* **The data**:
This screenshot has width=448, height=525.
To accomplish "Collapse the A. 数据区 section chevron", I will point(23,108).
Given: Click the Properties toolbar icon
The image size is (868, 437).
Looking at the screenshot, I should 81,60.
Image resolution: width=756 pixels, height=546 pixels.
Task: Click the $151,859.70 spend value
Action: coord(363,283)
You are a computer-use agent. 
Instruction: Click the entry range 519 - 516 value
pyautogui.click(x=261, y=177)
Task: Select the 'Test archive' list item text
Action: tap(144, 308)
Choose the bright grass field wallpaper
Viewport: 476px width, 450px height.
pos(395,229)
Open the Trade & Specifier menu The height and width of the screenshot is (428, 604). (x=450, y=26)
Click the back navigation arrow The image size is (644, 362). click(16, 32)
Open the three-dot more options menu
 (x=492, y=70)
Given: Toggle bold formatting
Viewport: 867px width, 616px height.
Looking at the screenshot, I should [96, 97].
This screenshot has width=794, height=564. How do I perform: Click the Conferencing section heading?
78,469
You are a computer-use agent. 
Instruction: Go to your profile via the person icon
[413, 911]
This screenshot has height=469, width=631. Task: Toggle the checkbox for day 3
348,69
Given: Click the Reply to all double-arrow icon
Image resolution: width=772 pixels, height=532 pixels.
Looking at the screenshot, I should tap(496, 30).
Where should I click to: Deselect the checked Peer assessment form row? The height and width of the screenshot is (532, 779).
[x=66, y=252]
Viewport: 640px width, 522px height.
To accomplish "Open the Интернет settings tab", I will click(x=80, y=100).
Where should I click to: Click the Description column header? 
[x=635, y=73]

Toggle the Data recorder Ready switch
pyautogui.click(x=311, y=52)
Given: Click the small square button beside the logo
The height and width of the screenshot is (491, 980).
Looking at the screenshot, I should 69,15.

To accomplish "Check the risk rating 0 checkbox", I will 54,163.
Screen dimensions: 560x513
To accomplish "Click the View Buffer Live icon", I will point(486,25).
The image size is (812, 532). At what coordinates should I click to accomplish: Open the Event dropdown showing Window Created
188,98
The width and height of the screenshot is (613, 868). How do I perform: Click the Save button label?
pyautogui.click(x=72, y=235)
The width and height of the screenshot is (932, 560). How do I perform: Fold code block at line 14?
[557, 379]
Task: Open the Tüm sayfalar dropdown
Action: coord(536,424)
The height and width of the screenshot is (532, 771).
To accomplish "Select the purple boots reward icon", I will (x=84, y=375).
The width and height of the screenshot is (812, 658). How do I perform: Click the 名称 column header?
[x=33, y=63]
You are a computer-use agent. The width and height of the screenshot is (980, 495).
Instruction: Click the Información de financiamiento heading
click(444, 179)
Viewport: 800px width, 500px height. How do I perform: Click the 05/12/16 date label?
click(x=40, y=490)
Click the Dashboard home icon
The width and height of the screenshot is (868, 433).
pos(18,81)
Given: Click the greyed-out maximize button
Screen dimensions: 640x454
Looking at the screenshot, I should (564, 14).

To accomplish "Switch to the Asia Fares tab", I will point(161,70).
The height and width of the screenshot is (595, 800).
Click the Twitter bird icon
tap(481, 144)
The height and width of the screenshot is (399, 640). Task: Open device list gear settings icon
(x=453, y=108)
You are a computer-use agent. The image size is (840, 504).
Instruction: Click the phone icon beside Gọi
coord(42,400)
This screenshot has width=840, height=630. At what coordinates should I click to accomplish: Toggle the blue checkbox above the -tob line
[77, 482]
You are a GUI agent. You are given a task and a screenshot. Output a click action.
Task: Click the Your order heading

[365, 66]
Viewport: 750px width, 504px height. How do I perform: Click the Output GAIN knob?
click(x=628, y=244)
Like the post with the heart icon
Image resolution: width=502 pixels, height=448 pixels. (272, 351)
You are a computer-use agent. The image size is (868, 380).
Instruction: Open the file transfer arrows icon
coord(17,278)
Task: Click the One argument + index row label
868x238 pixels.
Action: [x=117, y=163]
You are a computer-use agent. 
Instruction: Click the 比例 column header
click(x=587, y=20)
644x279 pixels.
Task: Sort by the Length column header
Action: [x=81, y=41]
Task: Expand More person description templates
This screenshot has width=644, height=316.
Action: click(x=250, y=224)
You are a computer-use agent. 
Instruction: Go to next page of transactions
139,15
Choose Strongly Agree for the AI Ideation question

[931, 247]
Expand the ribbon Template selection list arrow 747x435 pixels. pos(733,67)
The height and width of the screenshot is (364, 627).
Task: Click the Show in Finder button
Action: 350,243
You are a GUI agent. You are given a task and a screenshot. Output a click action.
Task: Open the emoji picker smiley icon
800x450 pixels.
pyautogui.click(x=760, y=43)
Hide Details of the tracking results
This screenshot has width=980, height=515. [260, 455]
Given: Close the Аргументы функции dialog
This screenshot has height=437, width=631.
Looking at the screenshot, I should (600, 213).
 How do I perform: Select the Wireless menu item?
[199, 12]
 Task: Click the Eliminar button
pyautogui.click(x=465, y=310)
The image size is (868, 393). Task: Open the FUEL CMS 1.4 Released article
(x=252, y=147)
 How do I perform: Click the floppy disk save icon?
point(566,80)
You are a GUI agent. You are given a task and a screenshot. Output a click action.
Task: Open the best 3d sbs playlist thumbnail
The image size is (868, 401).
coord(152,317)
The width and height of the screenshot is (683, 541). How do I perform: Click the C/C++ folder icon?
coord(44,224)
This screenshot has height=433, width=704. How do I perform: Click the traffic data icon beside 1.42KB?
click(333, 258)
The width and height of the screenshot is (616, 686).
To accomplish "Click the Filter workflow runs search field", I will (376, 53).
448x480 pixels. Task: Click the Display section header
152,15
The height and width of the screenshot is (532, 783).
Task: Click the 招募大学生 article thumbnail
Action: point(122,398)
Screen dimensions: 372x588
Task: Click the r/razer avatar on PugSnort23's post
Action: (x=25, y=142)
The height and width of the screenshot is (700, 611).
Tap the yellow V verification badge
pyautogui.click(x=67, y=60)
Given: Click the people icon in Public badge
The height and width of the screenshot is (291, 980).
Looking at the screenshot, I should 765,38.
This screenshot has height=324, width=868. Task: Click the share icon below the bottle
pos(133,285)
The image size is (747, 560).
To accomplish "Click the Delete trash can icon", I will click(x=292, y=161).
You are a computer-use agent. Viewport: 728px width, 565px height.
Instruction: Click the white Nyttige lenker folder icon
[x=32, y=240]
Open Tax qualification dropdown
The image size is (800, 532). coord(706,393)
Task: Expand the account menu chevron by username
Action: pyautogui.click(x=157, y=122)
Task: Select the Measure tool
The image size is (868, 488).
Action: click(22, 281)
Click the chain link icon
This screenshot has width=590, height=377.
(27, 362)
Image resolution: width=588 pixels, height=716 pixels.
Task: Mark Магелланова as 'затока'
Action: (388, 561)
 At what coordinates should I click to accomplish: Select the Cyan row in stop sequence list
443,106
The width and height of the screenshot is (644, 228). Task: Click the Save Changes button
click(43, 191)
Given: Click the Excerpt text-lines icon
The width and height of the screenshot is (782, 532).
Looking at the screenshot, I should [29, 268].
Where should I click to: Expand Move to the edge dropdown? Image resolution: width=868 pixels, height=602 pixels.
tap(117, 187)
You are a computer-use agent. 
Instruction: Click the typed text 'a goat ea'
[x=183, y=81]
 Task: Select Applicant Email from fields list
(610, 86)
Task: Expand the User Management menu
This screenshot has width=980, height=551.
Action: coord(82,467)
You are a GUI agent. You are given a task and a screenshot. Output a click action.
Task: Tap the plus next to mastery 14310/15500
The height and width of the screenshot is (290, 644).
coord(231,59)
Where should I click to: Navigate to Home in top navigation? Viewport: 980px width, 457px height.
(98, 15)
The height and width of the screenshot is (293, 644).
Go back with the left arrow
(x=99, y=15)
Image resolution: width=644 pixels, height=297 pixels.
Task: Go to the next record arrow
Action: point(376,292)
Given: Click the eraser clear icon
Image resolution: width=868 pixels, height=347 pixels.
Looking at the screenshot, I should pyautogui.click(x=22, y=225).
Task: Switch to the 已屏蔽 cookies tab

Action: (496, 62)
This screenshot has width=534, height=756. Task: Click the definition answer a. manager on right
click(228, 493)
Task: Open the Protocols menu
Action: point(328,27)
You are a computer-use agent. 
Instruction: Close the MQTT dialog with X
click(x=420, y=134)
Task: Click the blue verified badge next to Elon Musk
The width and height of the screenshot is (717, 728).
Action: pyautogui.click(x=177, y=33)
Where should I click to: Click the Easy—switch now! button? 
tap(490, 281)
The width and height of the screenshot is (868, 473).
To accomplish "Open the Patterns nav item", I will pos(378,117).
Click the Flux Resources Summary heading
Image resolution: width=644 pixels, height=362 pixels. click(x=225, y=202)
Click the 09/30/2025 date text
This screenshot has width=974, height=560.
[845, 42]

* **Directions for this task**: For the string "will", go through the entries above and copy each line where it occurs.

* **Output of the task**:
To accomplish "Collapse the A. 数据区 section chevron", I will point(23,108).
To accomplish "Open the Интернет settings tab", I will click(x=80, y=100).
To accomplish "Check the risk rating 0 checkbox", I will 54,163.
To accomplish "Click the View Buffer Live icon", I will point(486,25).
To accomplish "Select the purple boots reward icon", I will (x=84, y=375).
To accomplish "Switch to the Asia Fares tab", I will point(161,70).
To accomplish "Click the Filter workflow runs search field", I will (376, 53).
To accomplish "Click the Delete trash can icon", I will click(x=292, y=161).
To accomplish "Open the Patterns nav item", I will pos(378,117).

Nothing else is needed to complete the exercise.